The bubbling fountain outside of Parliament Hill has stood as an informal gathering place for almost half a century.
Toonies, loonies, quarters, dimes and nickels - along with doomed pennies - are regularly pitched through the dancing flames into a brass bucket submerged in the middle of the fountain.
And just as regularly, officially designated coin-scoopers show up to harvest the rain of change, armed with brushes, shovels and buckets.
On a wind-whipped, bitterly cold, November day, Public Works employees Robert Labonte and Martin Lafreniere-Parent gingerly lift the brass bucket out of the fountain, to the delight of a squealing grade-school group.
The bucket is carefully emptied into another container, and the pair then sweep and shovel any other rogue coins from the perimeter of the landmark fountain, built for the 1967 Centennial.
The stash of cash is then hauled into the basement of the Centre Block, where it's churned like butter inside a kind of bingo tumbler for cleaning and sorting.
The tourist-tossed coins really fly in the summer, when Labonte and Lafreniere-Parent have to stoop and scoop the change almost every day.
Fall and winter are much slower, but they're still out there collecting every week or so.
Most of the money - about $5,750 this year - is awarded to a disabled Canadian who has contributed to the public or parliament in some way.
The House of Commons keeps a balance of about $17,000 in its Centennial Flame Research Award Fund.
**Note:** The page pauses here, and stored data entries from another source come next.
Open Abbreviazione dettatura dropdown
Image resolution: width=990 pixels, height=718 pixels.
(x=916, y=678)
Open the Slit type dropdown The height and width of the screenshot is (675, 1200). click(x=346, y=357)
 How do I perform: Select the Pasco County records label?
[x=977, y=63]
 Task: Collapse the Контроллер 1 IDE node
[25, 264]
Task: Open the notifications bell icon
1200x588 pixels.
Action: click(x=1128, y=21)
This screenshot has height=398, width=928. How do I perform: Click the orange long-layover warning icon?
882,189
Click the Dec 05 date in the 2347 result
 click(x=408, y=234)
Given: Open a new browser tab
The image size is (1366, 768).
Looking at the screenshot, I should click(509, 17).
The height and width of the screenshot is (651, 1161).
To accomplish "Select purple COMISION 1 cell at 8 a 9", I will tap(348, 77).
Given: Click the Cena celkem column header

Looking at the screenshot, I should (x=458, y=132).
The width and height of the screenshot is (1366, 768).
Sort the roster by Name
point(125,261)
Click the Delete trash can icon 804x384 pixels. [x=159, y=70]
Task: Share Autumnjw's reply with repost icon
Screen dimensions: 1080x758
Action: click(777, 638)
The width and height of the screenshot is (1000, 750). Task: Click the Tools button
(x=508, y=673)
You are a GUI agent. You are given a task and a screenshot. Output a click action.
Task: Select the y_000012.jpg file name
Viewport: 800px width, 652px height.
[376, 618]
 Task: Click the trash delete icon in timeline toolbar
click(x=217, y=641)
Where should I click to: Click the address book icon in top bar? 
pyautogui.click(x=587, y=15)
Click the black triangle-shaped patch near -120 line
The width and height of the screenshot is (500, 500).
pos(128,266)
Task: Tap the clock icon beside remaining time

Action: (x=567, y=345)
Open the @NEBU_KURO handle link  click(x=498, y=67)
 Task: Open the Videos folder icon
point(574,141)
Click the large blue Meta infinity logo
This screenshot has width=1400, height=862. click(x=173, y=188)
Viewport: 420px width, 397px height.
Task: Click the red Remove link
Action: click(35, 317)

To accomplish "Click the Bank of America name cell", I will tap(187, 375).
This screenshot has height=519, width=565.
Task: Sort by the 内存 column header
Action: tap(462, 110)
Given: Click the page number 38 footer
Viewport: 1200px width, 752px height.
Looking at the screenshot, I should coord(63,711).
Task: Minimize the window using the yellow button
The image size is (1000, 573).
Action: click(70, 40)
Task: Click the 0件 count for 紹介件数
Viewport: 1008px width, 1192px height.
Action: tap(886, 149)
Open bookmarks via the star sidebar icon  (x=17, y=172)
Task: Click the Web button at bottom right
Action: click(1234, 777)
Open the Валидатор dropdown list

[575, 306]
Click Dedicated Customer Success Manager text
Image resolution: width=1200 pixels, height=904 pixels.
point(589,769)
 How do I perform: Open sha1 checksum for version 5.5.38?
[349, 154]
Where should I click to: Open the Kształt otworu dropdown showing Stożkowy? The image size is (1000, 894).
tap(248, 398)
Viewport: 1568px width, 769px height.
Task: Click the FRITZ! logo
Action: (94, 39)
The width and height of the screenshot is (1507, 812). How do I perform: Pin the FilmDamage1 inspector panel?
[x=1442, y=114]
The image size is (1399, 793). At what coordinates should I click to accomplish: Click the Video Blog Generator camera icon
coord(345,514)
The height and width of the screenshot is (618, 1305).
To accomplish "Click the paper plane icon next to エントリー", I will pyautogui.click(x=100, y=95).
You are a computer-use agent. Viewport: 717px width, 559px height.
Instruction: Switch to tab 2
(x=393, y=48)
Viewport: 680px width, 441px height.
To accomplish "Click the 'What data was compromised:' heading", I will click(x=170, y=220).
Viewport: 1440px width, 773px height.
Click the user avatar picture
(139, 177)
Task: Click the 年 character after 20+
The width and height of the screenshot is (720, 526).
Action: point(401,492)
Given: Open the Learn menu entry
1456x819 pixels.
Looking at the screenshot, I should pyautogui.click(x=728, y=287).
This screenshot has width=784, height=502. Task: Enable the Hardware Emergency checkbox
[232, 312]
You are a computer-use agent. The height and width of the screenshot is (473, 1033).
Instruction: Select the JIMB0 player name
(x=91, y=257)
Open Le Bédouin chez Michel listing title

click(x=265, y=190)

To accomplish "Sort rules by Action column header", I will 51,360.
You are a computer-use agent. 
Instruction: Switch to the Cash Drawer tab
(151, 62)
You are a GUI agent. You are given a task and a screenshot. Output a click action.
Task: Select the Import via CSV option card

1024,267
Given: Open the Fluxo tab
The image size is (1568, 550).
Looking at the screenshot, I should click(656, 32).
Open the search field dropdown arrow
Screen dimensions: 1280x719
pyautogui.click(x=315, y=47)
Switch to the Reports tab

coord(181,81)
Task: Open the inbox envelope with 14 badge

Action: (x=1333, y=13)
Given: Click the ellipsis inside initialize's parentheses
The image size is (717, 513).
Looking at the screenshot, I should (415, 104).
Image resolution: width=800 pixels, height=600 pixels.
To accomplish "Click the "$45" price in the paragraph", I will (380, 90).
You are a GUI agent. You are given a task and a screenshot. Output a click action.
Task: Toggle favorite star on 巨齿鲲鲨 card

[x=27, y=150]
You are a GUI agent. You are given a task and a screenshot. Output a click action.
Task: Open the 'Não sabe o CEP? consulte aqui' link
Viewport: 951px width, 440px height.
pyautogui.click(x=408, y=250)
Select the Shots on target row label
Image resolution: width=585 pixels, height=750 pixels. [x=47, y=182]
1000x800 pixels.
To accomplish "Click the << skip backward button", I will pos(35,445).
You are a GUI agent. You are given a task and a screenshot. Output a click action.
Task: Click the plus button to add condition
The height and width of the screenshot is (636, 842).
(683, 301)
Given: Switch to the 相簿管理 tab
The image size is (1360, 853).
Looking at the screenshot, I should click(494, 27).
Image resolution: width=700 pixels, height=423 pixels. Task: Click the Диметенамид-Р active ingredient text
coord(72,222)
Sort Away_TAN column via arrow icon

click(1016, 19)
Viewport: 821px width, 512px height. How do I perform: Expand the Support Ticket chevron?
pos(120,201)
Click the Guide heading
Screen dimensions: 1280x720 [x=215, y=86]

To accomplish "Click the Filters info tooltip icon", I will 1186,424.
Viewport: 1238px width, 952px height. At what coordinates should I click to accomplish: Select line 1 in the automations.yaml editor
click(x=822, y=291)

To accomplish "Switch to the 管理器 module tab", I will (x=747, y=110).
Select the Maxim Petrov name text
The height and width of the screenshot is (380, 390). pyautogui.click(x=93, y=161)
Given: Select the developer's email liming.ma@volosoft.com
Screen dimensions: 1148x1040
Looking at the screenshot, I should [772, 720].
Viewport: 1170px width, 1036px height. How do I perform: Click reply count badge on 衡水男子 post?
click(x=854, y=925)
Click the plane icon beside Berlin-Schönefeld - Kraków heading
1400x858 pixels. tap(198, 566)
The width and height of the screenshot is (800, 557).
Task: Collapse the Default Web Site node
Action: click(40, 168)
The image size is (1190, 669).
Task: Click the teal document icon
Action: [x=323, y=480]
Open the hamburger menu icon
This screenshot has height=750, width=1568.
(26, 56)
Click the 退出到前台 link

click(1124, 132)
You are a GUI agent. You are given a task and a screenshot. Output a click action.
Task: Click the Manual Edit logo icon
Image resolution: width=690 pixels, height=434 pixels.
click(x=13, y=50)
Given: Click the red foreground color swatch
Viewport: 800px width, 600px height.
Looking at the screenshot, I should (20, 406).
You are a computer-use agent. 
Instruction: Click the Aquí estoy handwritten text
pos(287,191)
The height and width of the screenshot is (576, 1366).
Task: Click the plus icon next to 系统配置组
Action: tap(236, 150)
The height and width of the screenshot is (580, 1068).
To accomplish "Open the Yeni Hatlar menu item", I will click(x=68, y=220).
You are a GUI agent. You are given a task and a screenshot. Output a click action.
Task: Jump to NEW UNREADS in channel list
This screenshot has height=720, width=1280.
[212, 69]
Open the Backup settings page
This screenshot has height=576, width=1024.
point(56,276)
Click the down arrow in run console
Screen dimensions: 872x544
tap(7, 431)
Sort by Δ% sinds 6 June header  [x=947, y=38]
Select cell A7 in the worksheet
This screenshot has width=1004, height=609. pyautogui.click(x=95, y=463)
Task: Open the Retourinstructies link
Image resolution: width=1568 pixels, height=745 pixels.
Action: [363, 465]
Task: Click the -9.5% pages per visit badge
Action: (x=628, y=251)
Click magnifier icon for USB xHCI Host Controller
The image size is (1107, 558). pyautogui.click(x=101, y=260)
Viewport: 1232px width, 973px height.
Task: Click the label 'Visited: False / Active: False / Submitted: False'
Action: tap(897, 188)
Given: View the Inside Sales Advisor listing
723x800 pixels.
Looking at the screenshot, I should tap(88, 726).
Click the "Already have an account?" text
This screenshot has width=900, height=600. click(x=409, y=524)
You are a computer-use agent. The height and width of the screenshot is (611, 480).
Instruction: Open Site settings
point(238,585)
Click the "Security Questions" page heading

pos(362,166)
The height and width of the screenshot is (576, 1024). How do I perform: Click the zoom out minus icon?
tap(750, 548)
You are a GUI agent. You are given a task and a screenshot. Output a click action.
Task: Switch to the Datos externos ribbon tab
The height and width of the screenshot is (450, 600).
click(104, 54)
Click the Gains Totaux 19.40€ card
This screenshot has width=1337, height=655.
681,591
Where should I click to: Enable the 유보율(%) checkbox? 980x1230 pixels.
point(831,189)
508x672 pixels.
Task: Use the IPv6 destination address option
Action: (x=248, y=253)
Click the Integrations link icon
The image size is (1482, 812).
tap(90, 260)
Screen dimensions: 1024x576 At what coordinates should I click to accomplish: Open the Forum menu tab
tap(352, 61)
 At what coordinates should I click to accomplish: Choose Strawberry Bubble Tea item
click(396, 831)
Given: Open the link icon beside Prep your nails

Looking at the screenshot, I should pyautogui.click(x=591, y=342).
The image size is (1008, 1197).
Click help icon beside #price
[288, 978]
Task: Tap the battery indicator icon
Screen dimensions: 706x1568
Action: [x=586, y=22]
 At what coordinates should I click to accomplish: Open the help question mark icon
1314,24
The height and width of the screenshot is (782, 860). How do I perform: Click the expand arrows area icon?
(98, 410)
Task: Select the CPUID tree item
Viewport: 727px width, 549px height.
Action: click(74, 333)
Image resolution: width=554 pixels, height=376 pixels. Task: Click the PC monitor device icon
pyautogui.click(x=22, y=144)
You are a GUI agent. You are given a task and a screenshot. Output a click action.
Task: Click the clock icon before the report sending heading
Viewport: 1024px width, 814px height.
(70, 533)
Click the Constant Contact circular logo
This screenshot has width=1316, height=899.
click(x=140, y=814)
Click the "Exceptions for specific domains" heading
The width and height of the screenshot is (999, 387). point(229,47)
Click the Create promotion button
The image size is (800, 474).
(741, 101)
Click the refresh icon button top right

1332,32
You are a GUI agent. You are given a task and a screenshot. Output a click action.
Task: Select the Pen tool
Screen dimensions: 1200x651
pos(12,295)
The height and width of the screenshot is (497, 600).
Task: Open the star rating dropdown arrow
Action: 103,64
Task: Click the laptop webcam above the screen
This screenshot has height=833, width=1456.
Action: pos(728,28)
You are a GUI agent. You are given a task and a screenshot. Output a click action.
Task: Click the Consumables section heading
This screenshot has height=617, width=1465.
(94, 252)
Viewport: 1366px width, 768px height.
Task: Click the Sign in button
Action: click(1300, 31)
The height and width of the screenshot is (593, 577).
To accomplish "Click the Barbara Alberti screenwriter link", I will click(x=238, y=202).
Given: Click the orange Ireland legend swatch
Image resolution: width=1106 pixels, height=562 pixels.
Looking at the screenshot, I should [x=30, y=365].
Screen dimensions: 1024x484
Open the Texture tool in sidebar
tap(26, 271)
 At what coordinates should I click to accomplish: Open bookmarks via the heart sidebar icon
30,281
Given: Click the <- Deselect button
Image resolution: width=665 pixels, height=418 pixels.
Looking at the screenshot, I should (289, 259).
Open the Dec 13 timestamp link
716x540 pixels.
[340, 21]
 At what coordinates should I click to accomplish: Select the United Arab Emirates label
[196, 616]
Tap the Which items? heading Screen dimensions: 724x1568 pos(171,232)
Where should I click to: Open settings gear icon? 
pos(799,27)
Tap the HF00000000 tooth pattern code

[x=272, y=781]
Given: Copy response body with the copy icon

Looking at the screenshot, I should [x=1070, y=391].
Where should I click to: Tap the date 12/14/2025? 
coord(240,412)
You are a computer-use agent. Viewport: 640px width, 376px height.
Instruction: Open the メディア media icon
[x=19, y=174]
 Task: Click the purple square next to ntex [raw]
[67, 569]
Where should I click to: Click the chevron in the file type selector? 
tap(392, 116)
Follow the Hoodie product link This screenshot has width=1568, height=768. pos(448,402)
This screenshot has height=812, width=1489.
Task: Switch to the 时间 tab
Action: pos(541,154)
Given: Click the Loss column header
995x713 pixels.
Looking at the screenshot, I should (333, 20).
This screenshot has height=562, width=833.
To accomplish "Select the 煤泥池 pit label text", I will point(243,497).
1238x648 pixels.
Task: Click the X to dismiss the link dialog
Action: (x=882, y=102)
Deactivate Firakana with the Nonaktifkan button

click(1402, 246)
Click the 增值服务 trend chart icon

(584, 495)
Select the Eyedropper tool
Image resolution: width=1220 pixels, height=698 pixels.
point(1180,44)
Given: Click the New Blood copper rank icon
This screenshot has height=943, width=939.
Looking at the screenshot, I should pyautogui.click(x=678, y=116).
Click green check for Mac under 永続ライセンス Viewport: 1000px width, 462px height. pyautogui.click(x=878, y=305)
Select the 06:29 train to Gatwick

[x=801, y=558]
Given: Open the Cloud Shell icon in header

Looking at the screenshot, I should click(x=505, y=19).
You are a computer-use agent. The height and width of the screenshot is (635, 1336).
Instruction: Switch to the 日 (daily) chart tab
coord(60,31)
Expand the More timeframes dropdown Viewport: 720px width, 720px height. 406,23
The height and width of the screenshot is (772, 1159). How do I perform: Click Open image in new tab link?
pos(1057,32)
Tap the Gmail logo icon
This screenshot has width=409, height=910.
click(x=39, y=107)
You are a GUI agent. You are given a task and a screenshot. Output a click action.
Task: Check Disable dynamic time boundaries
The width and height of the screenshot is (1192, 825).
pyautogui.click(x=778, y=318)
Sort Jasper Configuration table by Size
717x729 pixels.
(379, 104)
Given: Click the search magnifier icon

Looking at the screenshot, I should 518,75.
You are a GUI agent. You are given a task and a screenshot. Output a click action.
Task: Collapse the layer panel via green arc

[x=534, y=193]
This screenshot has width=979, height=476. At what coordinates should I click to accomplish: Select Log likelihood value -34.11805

Recpients of the fund are picked each fall by a Commons committee.
An average of about $15 worth of coins splash every day into the water, which has roiled with flaming natural gas from Alberta for 45 years.
That's 44 years longer than initially planned when then-prime minister Lester Pearson lit the flame on Jan. 1, 1967, for what was supposed to be a one-year run.
But people loved the fountain and flame, and it has remained to warm hearts and chilled hands for decades. The flame keeps the fountain water warm enough that it never freezes, even in the chilliest of weather conditions.